**Stated goal**
Retype the part of the records that opens with the line containing "You are a computer-use" and closes with the line containing "Instruction: Click the Asset Health score 63", keeping every character as it stands.

**Source material**
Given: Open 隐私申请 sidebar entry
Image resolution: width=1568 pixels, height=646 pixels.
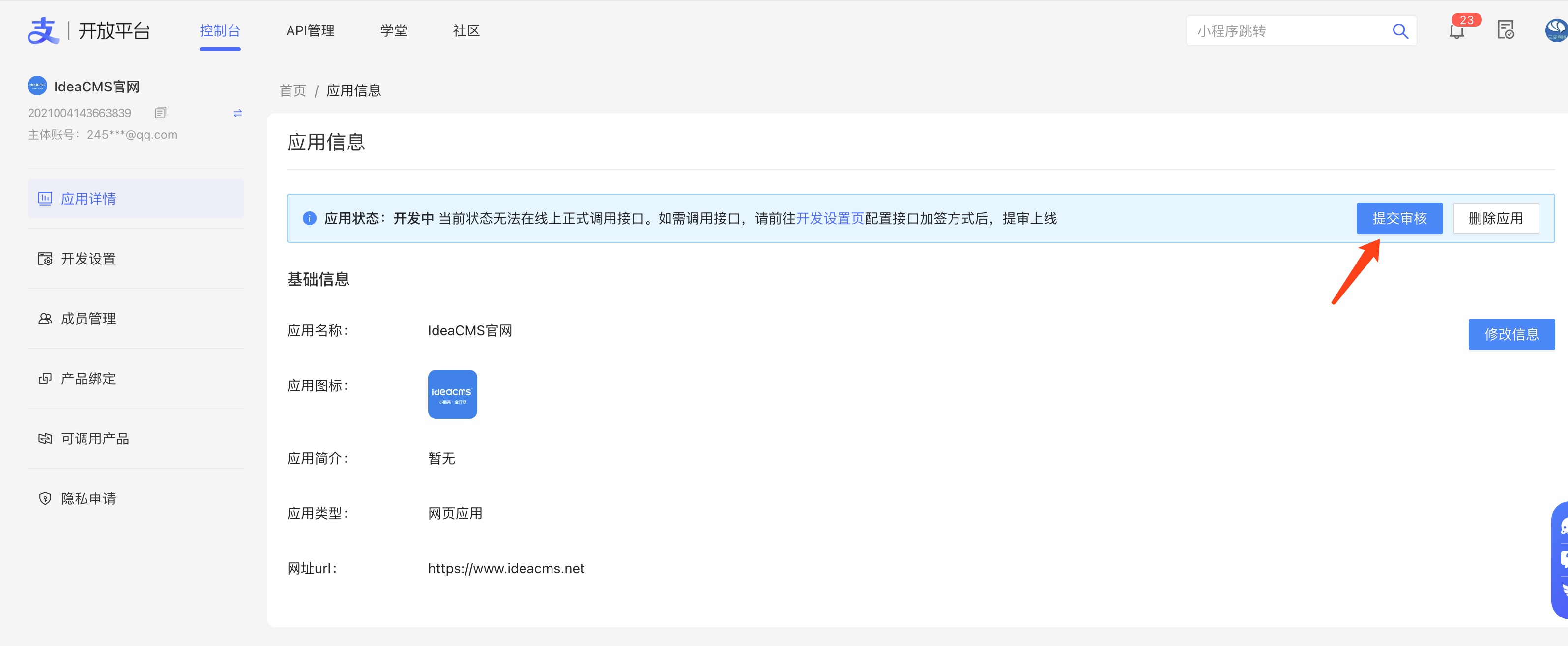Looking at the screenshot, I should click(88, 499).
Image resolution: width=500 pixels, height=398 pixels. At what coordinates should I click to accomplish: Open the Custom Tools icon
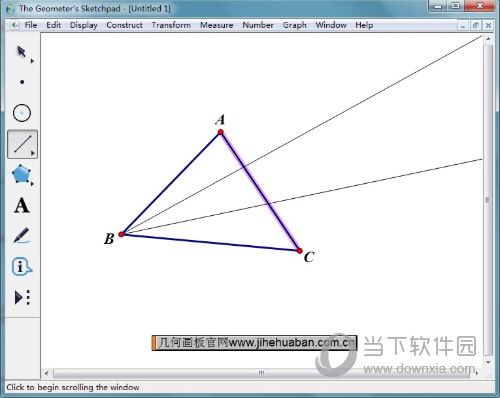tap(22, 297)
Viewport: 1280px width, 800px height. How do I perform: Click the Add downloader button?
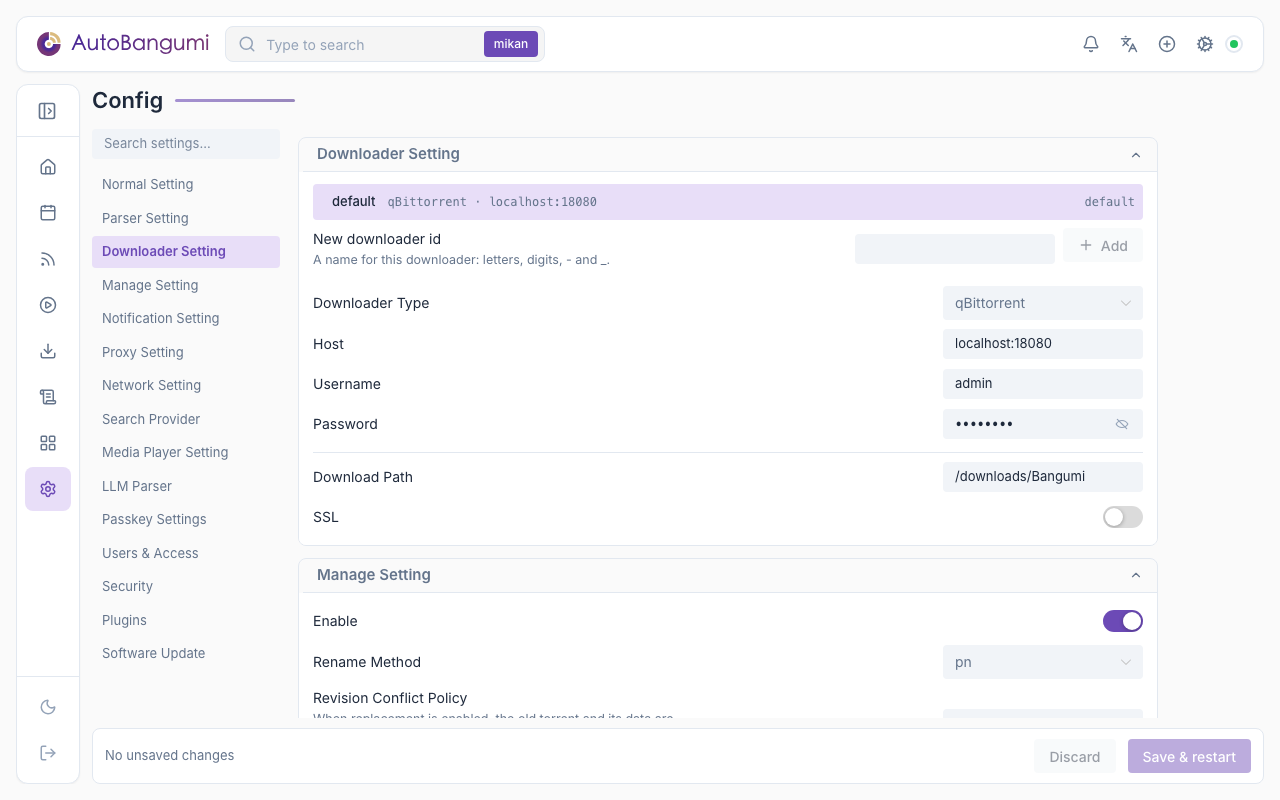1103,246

--

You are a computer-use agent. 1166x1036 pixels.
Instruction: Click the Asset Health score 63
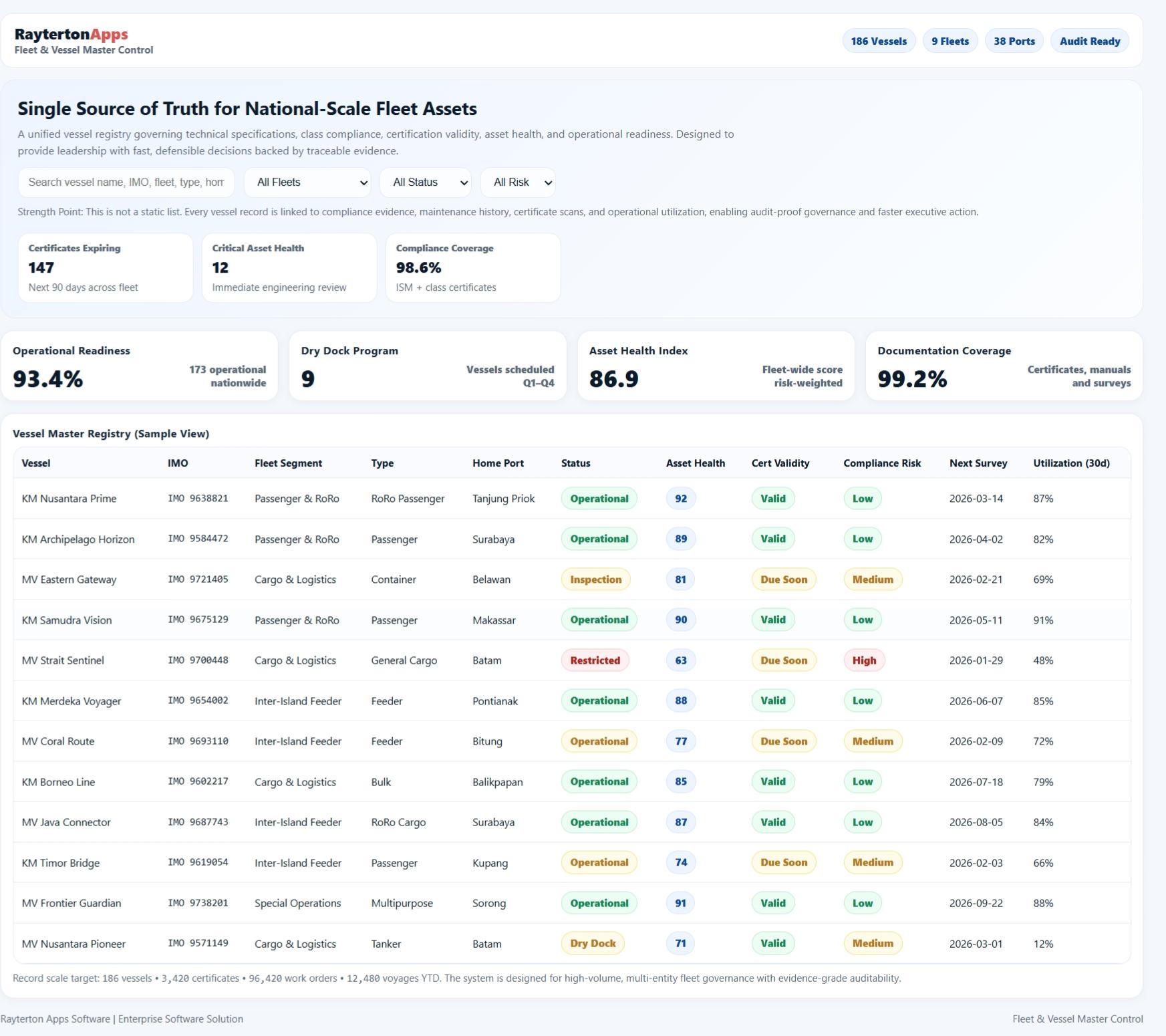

**Reply**
You are a computer-use agent. 1166x1036 pixels.
Instruction: Click the Asset Health score 63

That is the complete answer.